Auch für Alexander Rißland hat sich nicht viel geändert. Aktuell arbeiten er und sein Team an einer neuen Version der App Smatched. „Die App ermöglicht, durch das Interagieren mit Werbung  coole Prämien, wie bspw. Freibier zu verdienen“, wie er erklärt. Da sie ihre Projekte alle remote aufgebaut haben, bringt Corona die Entwicklung nicht durcheinander.

Alexander Rißland ist über Smatched hinaus seit August 2019 auch an der SolaVieve Technologies GmbH beteiligt. „Es handelt sich dabei um eine präventive Gesundheitsanwendung, die den Anwendern hilft, einen gesünderen ausgewogeneren Lebensstil zu führen. Dies geschieht durch ganzheitliches KI-basiertes Coaching und telemedizinische Sitzungen mit einer Vielzahl von Gesundheitsexperten“, erzählt er. Ihre tägliche Routine hat sich auch bei diesem Projekt nicht grundlegend verändert. Für das Start-Up ergeben sich sogar neue Chancen in der derzeitigen Krise, meint Alexander Rißland: „Dadurch, dass wir eine präventive Lösung im Kampf gegen Krankheiten wie u.a. auch Corona schaffen, wurden uns viele neuen Türen von Fonds und Investoren geöffnet, die ein großes Interesse an unserer Plattform zeigen. Somit sind wir aktuell auf Hochtouren und versuchen schnellstmöglich die ersten Projekte fertigzustellen.“

Das Gründer-Institut bietet nicht nur den Start-ups ein Zuhause, sondern führt auch Praktikanten in die Welt des Entrepreneurship ein. Student David Geuder macht seit März ein Praktikum im Gründer-Institut mit dem Fokus Marketing und Event. Dieses gestaltet sich nun anders, als erwartet. Doch auch im Homeoffice-Praktikum kann David eine Menge lernen. „Schon vor dem Lockdown waren die Themen Homeoffice, New Work und digitales Nomadentum inhaltlich verankert, sodass ich von Anfang an gut gewappnet für den Tagesablauf mit Laptop und flexibler Gleitzeit war“, erzählt er.

Auch wenn man in den letzten Wochen kaum jemanden im Gründer-Institut antrifft, kann man sich sicher sein, dass der schöpferische Prozess auf Hochtouren läuft.
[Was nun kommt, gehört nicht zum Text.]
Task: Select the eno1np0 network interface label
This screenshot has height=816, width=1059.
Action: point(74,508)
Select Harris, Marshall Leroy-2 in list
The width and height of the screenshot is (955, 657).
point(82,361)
Gerade in Krisenzeiten braucht es neue Ideen und Innovationen. Wir sind gespannt, mit welchen kreativen Lösungen die Gründer aus der Krise heraustreten. In einem kann man sich aber sicher sein: Neue Probleme, die uns in dieser Zeit konfrontieren, brauchen kreative Lösungen und an Kreativität mangelt es den Gründern am wenigsten.